In children/adolescents, social-communication difficulties were improved by risperidone (k = 4 studies in the analysis, n = 133 participants treated with risperidone; SMD = 0.31 95%CI [0.06, 0.55]; low quality of evidence) and aripiprazole (k = 6, n = 341; SMD = 0.27 [0.09, 0.44]; low). Some trends of improvement were noted for folinic acid (k = 2, n = 32, SMD = 0.44 [− 0.05, 0.93]; very low), tideglusib (k = 1, n = 40; SMD = 0.38 [− 0.06, 0.82]; low), omega-3-fatty-acids (k = 10, n = 171; SMD = 0.21 [0.00, 0.43], very low), probiotics (k = 5, n = 92; SMD = 0.21 [− 0.08, 0.51]; low) and bumetanide (k = 4, n = 174; SMD = 0.14 [− 0.08, 0.37]; low). There were no clear differences between other medications and placebo with very low-to-moderate confidence. Heterogeneity was low (τ2 = 0).

In adults, none of the investigated medications (sulforaphane, balovaptan, oxytocin) improved social-communication difficulties with very-low- or low-quality evidence. There were high levels of heterogeneity (τ2 = 0.096).

Repetitive behaviors (RB)

Repetitive behaviors were measured mainly with ABC-S (47%) and YBOCS-versions (27%).

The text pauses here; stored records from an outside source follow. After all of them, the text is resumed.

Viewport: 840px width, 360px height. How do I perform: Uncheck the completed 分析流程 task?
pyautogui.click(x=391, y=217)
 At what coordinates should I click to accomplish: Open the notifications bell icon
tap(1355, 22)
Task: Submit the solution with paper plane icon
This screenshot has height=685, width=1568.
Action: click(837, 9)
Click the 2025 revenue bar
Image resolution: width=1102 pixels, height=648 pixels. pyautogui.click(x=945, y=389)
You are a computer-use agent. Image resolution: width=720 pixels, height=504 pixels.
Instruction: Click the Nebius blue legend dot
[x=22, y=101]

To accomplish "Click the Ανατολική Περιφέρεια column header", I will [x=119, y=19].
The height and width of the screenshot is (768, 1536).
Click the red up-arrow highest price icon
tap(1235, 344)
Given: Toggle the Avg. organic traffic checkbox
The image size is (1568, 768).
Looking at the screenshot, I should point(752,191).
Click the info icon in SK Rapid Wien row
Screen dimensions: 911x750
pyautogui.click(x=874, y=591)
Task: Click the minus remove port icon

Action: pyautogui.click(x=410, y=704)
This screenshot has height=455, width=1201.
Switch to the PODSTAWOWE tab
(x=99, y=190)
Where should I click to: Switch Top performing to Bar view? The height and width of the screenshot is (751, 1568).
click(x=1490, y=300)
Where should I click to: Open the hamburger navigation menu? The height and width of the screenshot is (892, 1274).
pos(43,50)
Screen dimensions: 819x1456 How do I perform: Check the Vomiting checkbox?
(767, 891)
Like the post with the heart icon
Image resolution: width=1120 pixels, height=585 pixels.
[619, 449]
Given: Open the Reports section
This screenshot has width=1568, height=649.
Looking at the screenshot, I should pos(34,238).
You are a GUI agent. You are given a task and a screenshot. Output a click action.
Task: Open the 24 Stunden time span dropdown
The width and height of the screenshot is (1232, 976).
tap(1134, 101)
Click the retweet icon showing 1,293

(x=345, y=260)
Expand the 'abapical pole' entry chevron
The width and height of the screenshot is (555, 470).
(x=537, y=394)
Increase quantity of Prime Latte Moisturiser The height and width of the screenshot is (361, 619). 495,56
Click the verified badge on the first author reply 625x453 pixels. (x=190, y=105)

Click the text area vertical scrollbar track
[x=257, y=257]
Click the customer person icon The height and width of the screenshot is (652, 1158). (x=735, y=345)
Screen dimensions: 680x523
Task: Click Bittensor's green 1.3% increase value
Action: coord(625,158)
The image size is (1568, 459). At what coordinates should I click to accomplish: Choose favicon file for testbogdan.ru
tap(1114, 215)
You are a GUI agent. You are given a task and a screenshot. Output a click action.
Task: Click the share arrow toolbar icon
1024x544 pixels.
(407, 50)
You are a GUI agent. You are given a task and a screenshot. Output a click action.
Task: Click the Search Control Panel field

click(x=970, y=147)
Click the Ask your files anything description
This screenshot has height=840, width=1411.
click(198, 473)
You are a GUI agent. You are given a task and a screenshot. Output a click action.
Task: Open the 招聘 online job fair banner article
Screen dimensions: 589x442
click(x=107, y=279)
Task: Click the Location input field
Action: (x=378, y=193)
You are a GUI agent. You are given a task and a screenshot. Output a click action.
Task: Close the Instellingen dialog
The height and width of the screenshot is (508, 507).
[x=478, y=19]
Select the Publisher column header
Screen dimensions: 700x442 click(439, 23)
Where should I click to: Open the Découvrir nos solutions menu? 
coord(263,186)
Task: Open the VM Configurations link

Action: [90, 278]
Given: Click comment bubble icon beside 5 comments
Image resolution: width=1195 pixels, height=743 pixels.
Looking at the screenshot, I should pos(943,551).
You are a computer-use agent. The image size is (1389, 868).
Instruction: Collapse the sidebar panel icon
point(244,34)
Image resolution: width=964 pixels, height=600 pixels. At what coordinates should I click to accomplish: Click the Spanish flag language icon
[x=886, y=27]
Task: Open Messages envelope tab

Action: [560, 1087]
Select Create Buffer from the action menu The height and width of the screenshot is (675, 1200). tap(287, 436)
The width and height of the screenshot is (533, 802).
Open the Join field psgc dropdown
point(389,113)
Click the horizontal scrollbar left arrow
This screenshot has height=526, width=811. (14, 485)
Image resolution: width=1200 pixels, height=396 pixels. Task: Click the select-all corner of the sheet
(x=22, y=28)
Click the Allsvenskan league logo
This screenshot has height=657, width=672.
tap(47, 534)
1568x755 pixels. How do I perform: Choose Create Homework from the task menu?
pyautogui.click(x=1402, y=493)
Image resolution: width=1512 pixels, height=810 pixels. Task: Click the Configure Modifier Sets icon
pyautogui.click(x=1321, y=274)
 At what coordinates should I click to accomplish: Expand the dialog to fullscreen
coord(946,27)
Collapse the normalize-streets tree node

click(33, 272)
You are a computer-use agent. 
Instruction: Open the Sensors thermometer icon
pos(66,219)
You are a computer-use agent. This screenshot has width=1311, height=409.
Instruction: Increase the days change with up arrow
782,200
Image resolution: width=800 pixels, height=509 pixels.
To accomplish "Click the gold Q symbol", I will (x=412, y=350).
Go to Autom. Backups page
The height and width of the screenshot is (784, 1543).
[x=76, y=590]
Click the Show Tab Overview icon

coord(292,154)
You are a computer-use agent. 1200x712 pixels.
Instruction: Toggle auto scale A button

In children/adolescents, repetitive behaviors were improved by risperidone (k = 4, n = 133; SMD = 0.60 [0.29, 0.90]; low), aripiprazole (k = 6, n = 322; SMD = 0.48 [0.26, 0.70]; very low), atomoxetine (k = 3, n = 107; SMD = 0.49 [0.18, 0.80]; very low) and bumetanide (k = 4, n = 175; SMD = 0.35 [0.09, 0.62], low). There were trends for valproate (k = 1, n = 9; SMD = 1.33 [− 0.03, 2.68]; very low) and guanfacine (k = 1, n = 30; SMD = 0.55 [− 0.02, 1.11]; low), and no clear differences for other medications with very low-to-moderate confidence. Heterogeneity was low-to-moderate (τ2 = 0.017).

In adults, repetitive behaviors were improved by fluoxetine (k = 1, n = 21; SMD = 1.20 [0.45, 1.96]; low), fluvoxamine (k = 1, n = 15; SMD = 1.04 [0.27, 1.81]; low), risperidone (k = 1, n = 14; SMD = 0.97 [0.21, 1.74]; very low), and oxytocin (k = 6, n = 147; SMD = 0.41 [0.16, 0.66]; moderate). Sulforaphane, balovaptan, milnacipran and citalopram were not found efficacious with very low or low confidence. Heterogeneity was low (τ2 = 0).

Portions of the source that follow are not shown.